Após dormir 13h, já me sinto em condições para escrever o relato da viagem à Estónia. Se bem que as costas ainda estão doridas e as olheiras ainda não desapareceram, mas paciência.
Sexta feira, dia 6, sai de casa pela manhã, com destino a Katajanokka, o terminal dos ferries da Viking Line. O dia começou bem: assim que chego ao comboio em Leppävaara, o dito cujo avariou e demorei mais 15min a chegar a Helsinki... felizmente que o atraso não afectou o passeio, mas por momentos ainda imaginei que não iria chegar a tempo ao navio.
Cheguei ao terminal e não conseguia dar dois passos sem esbarrar em grupos de pessoas que andavam por lá de um lado pró outro. Fiz o check-in, comi um delicioso donut e quando foi hora, lá entrei para o ferry. Acho que foi a primeira vez que naveguei a sério, só me lembro de ter andado de cacilheiro e no barco que faz a ligação Peniche-Berlengas.
O navio em si era um centro comercial flutuante. Tem 3 decks interiores para o transporte de veículos, 1 deck com cabines para passageiros pernoitarem em viagens maiores, 1 deck com uma loja tax-free onde predominam as bebidas alcoólicas e os perfumes e 3 decks abertos repletos de bares, cafés e restaurantes de vários géneros.
Atravessando o Báltico.
A viagem dura 2.30h e é bastante agradável, pelo menos para mim que gosto imenso do mar. O navio é tão grande que não se sente a ondulação nem o movimento. Dei umas voltinhas pelo navio, comi um hamburger de tamanho épico e um Forest Noir que me soube pela vida, comprei um chocolatinho na loja tax-free, tirei umas fotos e entretanto cheguei a Tallinn.

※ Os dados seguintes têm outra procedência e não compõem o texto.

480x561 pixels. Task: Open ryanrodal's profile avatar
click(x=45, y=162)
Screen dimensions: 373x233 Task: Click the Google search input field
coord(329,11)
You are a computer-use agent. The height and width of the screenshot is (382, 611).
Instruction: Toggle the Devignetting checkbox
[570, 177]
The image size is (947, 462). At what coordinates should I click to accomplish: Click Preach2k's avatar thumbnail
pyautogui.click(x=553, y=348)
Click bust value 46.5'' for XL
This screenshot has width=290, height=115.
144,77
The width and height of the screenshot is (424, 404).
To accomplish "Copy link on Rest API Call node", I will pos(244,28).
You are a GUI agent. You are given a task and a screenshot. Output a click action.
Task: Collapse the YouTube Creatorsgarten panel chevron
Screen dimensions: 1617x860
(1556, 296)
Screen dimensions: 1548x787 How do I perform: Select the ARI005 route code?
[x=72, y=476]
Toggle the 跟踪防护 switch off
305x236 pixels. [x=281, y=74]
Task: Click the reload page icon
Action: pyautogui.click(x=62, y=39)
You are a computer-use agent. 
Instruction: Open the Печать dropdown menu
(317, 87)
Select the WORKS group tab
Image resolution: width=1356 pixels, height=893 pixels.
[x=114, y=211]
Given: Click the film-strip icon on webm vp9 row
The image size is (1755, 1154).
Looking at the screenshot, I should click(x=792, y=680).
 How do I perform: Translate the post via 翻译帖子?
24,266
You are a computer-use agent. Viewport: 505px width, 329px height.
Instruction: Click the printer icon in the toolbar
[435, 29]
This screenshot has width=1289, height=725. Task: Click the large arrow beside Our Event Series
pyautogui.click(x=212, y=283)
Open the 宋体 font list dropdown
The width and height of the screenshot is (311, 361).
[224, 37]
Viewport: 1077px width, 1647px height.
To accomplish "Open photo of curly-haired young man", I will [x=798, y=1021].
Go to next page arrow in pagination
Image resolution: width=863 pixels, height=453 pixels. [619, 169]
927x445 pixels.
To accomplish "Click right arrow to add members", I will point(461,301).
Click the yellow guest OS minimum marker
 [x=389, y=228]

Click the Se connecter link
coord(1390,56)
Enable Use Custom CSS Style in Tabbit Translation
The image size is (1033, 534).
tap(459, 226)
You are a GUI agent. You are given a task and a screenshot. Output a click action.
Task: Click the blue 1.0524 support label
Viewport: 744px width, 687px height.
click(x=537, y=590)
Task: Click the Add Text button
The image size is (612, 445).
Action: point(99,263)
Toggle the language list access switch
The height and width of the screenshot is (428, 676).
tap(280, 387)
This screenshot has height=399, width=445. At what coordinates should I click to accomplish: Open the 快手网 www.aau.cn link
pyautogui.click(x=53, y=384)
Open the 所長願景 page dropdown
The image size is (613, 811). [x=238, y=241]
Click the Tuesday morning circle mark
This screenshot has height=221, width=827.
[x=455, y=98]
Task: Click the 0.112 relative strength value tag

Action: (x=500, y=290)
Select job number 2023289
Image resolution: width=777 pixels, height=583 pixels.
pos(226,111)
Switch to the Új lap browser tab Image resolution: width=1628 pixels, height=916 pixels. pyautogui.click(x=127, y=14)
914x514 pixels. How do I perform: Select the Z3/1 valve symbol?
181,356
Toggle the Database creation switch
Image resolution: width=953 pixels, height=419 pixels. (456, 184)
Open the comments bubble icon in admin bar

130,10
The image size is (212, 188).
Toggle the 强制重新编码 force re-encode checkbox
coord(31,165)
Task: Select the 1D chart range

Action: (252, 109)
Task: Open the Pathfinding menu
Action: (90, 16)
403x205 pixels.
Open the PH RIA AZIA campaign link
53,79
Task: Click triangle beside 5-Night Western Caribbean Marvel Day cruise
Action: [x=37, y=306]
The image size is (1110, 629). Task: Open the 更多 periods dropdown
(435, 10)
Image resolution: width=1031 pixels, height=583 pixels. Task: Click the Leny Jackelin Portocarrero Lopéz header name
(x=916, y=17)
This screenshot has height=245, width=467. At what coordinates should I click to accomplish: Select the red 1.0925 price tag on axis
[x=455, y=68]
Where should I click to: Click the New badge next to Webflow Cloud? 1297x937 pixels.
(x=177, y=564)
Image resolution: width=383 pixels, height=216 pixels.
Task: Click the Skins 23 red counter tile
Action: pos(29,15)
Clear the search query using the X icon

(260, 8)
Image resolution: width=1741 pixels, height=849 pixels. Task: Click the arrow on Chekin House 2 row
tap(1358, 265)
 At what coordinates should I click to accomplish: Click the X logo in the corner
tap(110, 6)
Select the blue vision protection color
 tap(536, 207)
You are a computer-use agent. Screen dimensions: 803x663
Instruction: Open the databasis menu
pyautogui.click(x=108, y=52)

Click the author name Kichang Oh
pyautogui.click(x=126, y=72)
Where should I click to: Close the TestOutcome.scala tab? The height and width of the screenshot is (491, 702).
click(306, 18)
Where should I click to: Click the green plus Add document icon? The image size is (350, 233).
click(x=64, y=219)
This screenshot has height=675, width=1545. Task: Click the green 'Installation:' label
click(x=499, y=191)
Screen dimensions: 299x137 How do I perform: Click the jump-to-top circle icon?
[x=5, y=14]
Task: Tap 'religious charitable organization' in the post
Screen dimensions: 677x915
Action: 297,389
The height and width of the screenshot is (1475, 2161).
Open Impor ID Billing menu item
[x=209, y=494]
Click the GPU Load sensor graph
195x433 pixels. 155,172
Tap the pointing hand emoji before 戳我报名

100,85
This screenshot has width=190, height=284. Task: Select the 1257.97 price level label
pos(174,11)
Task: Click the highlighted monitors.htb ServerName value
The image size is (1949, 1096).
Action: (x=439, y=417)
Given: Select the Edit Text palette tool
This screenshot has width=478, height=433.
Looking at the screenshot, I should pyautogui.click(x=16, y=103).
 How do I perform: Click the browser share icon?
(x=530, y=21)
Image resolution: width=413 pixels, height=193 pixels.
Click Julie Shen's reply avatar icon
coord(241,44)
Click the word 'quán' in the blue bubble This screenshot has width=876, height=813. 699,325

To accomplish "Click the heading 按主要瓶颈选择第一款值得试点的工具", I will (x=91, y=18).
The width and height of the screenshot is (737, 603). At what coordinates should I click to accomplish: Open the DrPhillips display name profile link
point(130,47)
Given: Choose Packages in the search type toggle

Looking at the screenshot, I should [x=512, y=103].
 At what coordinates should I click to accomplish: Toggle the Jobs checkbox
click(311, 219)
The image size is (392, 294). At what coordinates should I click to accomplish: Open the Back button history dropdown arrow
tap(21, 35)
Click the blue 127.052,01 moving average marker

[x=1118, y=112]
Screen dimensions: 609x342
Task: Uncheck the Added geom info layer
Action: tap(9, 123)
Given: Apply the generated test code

O Forest Noir de 3.50€ a bordo do navio
Eram 14h quando o navio aportou. Assim que sai do terminal e comecei a caminhar para a Old Town, fui repetidamente abordado por distribuidores de panfletos de tudo e mais alguma coisa. Uma das moças que me espetou com um panfleto na fuça e que eu não aceitei disse que era de um strip club, coisa que mais tarde me viria a arrepender.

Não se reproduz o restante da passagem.